**Assignment:**
Repeat the records below line by line, exactly, finishing on the line that contains "Select the Effective Access tab".

**Data records:**
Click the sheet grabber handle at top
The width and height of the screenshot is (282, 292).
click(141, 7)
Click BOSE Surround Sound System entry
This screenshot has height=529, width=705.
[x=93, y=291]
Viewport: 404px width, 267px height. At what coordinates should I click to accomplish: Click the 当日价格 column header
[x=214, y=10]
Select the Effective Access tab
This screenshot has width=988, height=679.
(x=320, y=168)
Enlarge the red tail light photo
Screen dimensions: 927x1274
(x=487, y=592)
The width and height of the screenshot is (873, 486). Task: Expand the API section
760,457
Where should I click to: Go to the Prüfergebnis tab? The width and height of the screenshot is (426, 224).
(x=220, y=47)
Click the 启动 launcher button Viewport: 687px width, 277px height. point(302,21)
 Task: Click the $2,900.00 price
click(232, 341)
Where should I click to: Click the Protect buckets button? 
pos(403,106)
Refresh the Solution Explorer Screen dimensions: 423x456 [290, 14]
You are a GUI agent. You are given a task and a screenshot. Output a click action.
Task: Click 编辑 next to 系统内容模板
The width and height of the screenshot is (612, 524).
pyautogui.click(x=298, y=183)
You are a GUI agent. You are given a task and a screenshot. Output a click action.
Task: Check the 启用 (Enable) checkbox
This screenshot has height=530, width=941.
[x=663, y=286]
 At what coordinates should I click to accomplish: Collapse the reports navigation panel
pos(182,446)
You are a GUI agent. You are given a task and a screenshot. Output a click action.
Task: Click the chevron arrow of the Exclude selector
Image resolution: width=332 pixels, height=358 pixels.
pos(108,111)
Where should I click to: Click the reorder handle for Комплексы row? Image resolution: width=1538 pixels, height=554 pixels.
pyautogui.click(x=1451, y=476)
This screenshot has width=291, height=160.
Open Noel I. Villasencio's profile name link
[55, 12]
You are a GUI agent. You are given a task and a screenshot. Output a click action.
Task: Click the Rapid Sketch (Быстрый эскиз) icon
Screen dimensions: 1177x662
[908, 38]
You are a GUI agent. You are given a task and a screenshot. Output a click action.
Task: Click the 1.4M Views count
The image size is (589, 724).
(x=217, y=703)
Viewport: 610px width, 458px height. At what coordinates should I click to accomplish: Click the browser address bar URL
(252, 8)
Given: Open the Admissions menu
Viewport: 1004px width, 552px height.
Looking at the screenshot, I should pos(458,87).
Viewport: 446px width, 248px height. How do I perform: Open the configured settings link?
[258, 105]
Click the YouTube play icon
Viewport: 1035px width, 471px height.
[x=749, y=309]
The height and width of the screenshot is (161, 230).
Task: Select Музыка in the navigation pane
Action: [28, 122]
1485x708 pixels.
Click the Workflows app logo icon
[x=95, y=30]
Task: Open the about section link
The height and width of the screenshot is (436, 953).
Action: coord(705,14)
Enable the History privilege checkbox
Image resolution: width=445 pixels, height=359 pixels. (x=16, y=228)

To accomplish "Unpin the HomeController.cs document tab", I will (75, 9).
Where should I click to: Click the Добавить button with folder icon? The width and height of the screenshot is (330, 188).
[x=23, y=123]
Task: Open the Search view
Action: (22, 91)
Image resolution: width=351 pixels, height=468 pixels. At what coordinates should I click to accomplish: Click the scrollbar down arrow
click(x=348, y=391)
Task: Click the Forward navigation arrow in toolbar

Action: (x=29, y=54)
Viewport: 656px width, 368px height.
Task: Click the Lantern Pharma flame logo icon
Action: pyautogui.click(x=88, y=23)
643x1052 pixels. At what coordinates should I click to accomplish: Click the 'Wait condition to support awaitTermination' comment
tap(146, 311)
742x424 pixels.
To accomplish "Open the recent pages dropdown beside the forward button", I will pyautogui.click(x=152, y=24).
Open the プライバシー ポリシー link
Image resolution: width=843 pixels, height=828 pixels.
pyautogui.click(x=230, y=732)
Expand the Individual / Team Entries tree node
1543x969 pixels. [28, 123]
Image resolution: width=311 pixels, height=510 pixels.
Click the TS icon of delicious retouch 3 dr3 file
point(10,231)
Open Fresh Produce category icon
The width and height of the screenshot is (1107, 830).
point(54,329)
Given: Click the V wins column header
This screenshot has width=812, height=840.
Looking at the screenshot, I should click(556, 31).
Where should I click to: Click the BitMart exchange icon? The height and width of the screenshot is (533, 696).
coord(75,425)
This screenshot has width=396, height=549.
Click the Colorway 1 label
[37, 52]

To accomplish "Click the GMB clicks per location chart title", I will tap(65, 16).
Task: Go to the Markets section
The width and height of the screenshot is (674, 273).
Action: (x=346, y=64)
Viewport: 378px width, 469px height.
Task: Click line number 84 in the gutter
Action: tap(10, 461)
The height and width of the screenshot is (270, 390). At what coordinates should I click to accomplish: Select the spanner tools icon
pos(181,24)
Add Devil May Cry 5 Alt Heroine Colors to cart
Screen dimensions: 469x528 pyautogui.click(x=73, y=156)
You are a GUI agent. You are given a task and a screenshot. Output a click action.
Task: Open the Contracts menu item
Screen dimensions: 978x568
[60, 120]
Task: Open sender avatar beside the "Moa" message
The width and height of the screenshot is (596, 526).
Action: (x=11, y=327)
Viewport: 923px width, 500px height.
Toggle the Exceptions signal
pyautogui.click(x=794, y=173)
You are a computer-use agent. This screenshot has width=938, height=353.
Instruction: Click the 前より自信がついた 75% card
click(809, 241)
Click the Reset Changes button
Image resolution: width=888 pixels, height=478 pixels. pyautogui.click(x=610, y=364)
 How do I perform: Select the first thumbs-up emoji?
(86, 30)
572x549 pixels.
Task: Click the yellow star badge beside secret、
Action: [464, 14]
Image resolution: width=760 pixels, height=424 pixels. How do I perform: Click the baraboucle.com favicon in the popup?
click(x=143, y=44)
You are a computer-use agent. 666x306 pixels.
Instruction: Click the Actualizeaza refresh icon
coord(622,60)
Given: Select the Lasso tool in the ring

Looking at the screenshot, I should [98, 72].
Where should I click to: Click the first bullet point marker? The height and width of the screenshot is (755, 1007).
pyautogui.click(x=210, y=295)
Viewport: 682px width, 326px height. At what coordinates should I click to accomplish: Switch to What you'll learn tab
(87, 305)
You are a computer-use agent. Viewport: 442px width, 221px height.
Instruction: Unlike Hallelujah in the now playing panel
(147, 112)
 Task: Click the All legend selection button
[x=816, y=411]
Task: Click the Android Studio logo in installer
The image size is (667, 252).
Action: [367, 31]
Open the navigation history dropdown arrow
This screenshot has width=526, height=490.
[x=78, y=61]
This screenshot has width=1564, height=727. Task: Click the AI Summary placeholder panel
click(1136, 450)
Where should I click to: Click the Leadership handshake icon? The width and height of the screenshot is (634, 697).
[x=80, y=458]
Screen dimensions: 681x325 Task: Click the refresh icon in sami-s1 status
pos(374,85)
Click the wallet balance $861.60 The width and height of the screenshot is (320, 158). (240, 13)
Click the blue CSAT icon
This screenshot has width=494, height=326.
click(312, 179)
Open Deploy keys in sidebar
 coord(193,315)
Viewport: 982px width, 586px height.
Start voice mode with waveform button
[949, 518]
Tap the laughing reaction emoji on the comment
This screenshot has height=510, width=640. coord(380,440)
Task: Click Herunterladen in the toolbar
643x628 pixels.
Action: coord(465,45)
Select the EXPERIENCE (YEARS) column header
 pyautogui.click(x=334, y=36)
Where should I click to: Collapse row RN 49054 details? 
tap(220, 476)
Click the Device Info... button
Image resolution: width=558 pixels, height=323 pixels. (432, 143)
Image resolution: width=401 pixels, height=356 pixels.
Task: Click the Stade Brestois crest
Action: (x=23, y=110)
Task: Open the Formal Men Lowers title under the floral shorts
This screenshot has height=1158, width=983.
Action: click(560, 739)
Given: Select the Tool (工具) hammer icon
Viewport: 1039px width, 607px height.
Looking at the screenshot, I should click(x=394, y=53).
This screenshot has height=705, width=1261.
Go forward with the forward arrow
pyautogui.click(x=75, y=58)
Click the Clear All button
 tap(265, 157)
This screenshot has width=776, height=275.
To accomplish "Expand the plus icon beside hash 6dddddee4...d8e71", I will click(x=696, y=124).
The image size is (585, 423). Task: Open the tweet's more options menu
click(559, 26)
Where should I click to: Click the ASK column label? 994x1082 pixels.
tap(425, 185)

**Expected answer:**
Click the sheet grabber handle at top
The width and height of the screenshot is (282, 292).
click(141, 7)
Click BOSE Surround Sound System entry
This screenshot has height=529, width=705.
[x=93, y=291]
Viewport: 404px width, 267px height. At what coordinates should I click to accomplish: Click the 当日价格 column header
[x=214, y=10]
Select the Effective Access tab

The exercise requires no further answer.